We evaluated 16 patients with EACSCC treated at our department. We employed PCR to assay for high-risk subtypes of HPV. Two pathologists reviewed the histopathological staining via hematoxylin and eosin along with immunohistochemical staining of p16INK4a and Ki‑67.

Results

Detection of HPV DNA was done via PCR in 3 (18.75%) patients, and 8 (50%) positive (+) cases were determined via p16INK4a immunostaining. Besides, 3 (37.5%) individuals were HPV positive as per p16INK4a PCR results. In addition, all of the p16INK4a-positive specimens were diagnosed as moderately differentiated carcinomas.

Conclusions

Expression of Ki-67 was related to HPV status. This is the first report implicating high-risk HPV in squamous cell carcinoma of the external auditory canal. However, p16INK4a immunostaining is a suspectable approach for diagnosing HPV for EACSCC. In addition, HPV might enhance an elevated proliferation rate in EACSCC, illustrated via expression of Ki-67.

Graphical Abstract

Introduction

External auditory canal squamous cell carcinoma (EACSCC) is rare, occurring in one to six cases in about 1,000,000 persons per year [1], and is responsible for not more than 0.2% of all head and neck malignancies [2]. The global annual prevalence is approximately 1.3 cases per million persons [3]. Because of its rarity, there is no established evidence-centered treatment approach for EACSCC [4]. Based on these, it is clinically, as well as biologically remarkable to explore the molecular properties of EACSCC to assess novel treatment targets.

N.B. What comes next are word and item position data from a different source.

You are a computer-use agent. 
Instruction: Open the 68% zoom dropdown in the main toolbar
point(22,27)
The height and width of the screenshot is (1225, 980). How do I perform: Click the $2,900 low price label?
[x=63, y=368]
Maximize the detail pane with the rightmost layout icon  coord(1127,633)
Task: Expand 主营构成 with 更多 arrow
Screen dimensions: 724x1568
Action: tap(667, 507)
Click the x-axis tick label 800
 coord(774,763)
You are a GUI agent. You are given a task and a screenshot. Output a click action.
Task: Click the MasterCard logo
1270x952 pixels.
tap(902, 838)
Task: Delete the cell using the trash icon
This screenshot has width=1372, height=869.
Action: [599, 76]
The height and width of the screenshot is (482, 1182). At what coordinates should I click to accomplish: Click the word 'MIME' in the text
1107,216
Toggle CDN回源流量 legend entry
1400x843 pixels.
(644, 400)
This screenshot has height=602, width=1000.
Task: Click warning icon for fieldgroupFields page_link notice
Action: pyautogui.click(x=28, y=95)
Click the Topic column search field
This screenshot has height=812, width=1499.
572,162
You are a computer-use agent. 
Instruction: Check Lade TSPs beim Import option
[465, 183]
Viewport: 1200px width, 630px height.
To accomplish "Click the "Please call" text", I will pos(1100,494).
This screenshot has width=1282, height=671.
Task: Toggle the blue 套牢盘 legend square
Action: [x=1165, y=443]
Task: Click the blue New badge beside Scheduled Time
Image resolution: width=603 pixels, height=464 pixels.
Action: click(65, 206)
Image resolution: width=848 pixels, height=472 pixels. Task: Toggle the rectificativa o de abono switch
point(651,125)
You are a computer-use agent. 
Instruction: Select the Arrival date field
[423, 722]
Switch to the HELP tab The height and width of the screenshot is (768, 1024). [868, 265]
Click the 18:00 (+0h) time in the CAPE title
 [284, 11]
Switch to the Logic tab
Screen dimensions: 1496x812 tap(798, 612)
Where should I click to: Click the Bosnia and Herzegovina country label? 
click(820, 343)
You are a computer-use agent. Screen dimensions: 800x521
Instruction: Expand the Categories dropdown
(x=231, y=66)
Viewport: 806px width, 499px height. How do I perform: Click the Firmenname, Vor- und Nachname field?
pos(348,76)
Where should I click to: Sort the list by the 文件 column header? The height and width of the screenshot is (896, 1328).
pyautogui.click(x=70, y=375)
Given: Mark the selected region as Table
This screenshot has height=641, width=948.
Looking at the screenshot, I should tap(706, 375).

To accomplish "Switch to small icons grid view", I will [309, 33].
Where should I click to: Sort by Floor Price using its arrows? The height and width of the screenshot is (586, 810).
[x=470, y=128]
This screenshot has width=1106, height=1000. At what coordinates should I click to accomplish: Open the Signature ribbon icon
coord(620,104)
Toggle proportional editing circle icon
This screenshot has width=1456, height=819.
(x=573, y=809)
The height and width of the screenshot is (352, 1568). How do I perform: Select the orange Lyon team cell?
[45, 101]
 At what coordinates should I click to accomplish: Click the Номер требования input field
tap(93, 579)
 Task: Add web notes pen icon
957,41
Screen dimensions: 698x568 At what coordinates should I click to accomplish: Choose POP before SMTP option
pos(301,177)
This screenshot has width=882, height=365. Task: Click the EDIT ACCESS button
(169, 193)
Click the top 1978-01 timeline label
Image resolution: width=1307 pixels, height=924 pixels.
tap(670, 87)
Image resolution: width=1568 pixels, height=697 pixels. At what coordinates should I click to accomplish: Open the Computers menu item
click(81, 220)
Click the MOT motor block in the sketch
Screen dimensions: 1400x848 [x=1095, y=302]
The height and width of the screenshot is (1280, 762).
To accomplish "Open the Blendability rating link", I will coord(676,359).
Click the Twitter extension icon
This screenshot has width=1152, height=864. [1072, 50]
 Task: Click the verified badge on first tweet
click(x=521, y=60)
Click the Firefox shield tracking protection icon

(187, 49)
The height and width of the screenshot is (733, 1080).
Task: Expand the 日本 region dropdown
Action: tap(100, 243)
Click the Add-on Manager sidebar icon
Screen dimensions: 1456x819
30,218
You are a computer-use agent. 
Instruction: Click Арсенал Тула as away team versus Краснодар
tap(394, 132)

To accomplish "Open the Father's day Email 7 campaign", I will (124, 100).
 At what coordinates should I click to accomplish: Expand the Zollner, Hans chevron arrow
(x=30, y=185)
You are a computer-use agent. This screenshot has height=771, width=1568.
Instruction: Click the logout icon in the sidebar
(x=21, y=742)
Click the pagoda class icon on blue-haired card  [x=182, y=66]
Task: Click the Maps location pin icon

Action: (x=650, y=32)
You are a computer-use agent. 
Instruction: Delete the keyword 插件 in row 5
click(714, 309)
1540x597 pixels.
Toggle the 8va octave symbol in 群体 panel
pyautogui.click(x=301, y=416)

EACSCC, manifesting histologically as a progressive squamous dysplasia, emanates from aggregated genetic and epigenetic alterations triggered by the exposure to solar ultraviolet light and inflammatory stimuli of long-standing chronic suppurative otitis media [5]. In addition, remarkable research evidence suggests that oncogenic human papillomaviruses (HPV) genotypes 16 and 18 play an indispensable role in head and neck squamous cell carcinoma (HNSCC): infection with high-risk forms of HPV is linked to the onset of 25% of head and neck cancers [6]. However, there are no reports on the role of HPV in the carcinogenesis of the external auditory canal. Elevated rates of HPV+ tumors improved outcomes for individuals with HPV+ and enhanced survival rates in contrast with HPV− cases, which have frequently been published in HNSCC studies [7, 8]. Considering this, the diagnosis of high-risk HPV in EACSCC is necessary and useful for stratifying patients, avoiding unnecessary overtreatment and incapacitating side effects.

Infection with HPV is frequently detected via p16INK4a IHC (immunohistochemistry). As a cyclin-dependent kinase repressor, the expression of p16INK4a is influenced by HPV-associated oncoproteins as E7 [9, 10]. There is research evidence implicating that an inverse feedback mechanism, modulating levels of p16INK4a in normal cells, gets disrupted via a decrease in the activity of pRb in growing squamous epithelial cells that are expressing HR-HPV E7 [11]. Hence, p16INK4a is utilized as an HPV-linked surrogate biologic signature in numerous study methods since the procedure is well-developed and saves time [12, 13]. However, it is reported that p16INK4a staining for detecting infection with HPV usually does not provide accurate results [14, 15]. Firstly, p16INK4a over-expression might also be seen in tubal metaplasia along with atrophic cells and in normal columnar cells from the cervix, resulting in poor specificity [16]. Besides, p16INK4a over-expression does not take place exclusively in HPV-triggered but additionally in an estimated 5–10% of HPV-negative HNSCC [13, 17, 18]. Moreover, numerous trends of p16INK4 expression result in diverse interpretations of "p16INK4a-positivity" [19,20,21]. Thus, this situation restricts the utilization of p16INK4a for diagnosing HPV infection in HNSCC.

Ki-67 constitutes a nuclear antigen as well as a biological signature of cellular proliferation, which is expressed in all stages of the cell cycle except G0 [22]. p16 and Ki-67 expression are mutually exclusive in normal cells. Recently, the simultaneous detection of p16INK4a and Ki-67 in a cell implies epithelial cell transformation that might progress to cancer [23]. p16INK4a has two diametrically opposed biological roles in cell cycle regulation. Conversely, p16INK4a expression could serve as a pivotal modulator of cellular senescence [24]. On the contrary, p16INK4a expression can be triggered upon signaling of HPV E7 oncogene [25]. Thus, p16INK4a /Ki-67 dual staining is useful to differentiate successfully cell cycle arrest from malignantly transformed p16INK4a-positive cells.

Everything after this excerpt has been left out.